____ GIVEN PASSAGE

This article was first published on Deythere.
Gemini has pushed a new product into the spotlight with the launch of Gemini Predictions, a market for event-based contracts that is now available across all 50 U.S. states. The rollout is live on Gemini’s iOS app and on the web, with the company also promoting a limited-time window of zero trading fees to pull early liquidity onto the platform.
The timing is not random. The exchange is leaning into a moment when crypto prediction markets are no longer treated as a niche corner of the internet, but as a category that regulators, exchanges, and mainstream traders are increasingly willing to engage with. Gemini framed the launch in plain language on X, writing, “Introducing Gemini Predictions, now live across all 50 US states,” and adding that users can trade outcomes with “near instant execution and full transparency.”
Why crypto prediction markets are getting a US-friendly makeover
Behind the product launch sits a regulatory milestone that Gemini has been chasing for years. Gemini’s affiliate, Gemini Titan, received a Designated Contract Market license from the U.S. Commodity Futures Trading Commission, and the regulator’s public listings show Gemini Titan as designated on December 10, 2025.
Tyler Winklevoss, Gemini’s CEO, linked the approval directly to the long grind of compliance, writing on X:
“Today’s approval marks the culmination of a 5-year licensing process and the beginning of a new chapter for @Gemini.”

________
____ SOURCE MATERIAL

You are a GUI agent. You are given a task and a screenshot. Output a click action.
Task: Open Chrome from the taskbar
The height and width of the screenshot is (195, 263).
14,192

________

**ACTIVITIES**
- a) Rewrite the paragraph beginning "Gemini has pushed a new product" from the Gemini Predictions article as a short bulleted list that keeps its main facts.
- b) Answer these questions using the Gemini Predictions article:
(i) On which two platforms is Gemini Predictions live?
(ii) On what date do the regulator's public listings show Gemini Titan as designated?
(iii) According to Tyler Winklevoss, how many years did the licensing process last?

**ANSWERS TO EACH TASK**
- a)
- Gemini has launched Gemini Predictions, a market for event-based contracts.
- It is available in all 50 U.S. states.
- It is live on Gemini's iOS app and on the web.
- Gemini is offering zero trading fees for a limited time to attract early liquidity.

- b)
(i) Gemini's iOS app and the web.
(ii) December 10, 2025.
(iii) Five years.